I still don't understand what the OP is trying to accomplish. If someone asked me to describe Windows security in an AD environment I'd just use simple bullet-points:
- A "User" is an identity that exists within the system that provides a context for doing something. You run Winword under the "Chris" User account so it has access to Chris' files. Windows services run under the "SYSTEM" identity and has root access.
- Actions happen under a User's credentials after it has been authenticated - which happens either locally on your machine, or against a central server, which is why you can log-on to any computer in the office (because they share the the same central authentication server) but you can't use your home computer's login details on our computers.

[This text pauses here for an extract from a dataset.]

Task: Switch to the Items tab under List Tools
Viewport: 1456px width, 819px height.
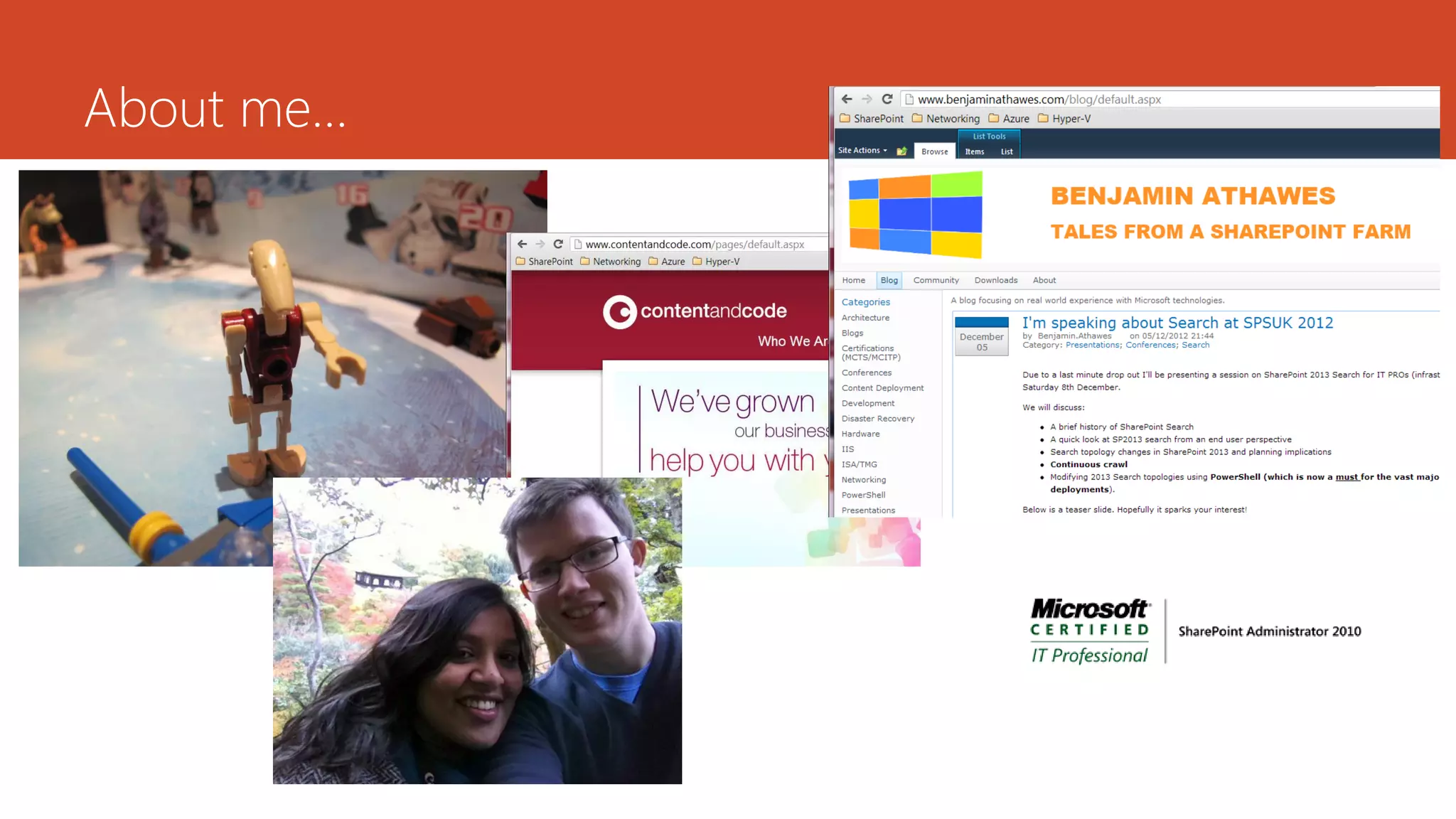Action: tap(974, 151)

- "Objects" - such as your files and folders in the filesystem, or protected company services (CertSrv?) have an "Access Control List" which simply say "this user A can do x, and this user B can do y, but not z" and so on. If an object exists in a hierarchy (folders, registry keys, OUs, etc) then often that object's ACL is inherited by its children, unless a child explicitly defines a new ACL.
- Users themselves can be organised into Groups, which are collections of users and groups (it's type-recursive) - this simplifies Access Control Lists, so rather than adding every 'Employee' User to a shared folder's ACL, instead there would be a group called "Employees" and that entire group is added to the ACL.
- Trust relationships are for when different organisations want to allow other users access to their systems (and vice-versa).
That's pretty much it - I don't understand how this could be modelled as a "chain" or how security "flows" at all.